◆ Provided entries

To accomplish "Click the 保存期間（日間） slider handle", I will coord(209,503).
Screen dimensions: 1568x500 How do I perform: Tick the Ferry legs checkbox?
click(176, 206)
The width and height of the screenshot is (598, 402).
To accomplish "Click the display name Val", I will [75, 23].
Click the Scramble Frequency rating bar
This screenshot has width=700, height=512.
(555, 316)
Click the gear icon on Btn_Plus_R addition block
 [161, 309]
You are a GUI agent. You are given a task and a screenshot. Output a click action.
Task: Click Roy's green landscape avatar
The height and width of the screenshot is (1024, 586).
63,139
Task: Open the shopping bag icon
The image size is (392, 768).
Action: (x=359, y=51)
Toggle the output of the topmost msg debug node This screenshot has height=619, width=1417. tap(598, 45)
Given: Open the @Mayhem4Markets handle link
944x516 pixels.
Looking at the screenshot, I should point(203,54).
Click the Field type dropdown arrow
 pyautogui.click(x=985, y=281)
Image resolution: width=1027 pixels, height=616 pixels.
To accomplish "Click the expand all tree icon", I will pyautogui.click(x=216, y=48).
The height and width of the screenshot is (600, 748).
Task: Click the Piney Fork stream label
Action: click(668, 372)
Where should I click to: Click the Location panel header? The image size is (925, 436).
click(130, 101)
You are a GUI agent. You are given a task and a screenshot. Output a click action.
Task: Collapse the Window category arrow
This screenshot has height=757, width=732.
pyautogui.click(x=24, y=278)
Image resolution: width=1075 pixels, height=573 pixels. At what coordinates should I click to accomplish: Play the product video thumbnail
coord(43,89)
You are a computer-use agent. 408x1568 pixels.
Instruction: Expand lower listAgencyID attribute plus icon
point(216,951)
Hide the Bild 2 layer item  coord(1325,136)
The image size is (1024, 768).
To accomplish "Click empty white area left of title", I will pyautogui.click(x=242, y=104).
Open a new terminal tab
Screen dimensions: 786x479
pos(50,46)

◆ Required action
Report how many lines in the data include the word "handle", and give nothing but the count.

◆ Written answer
2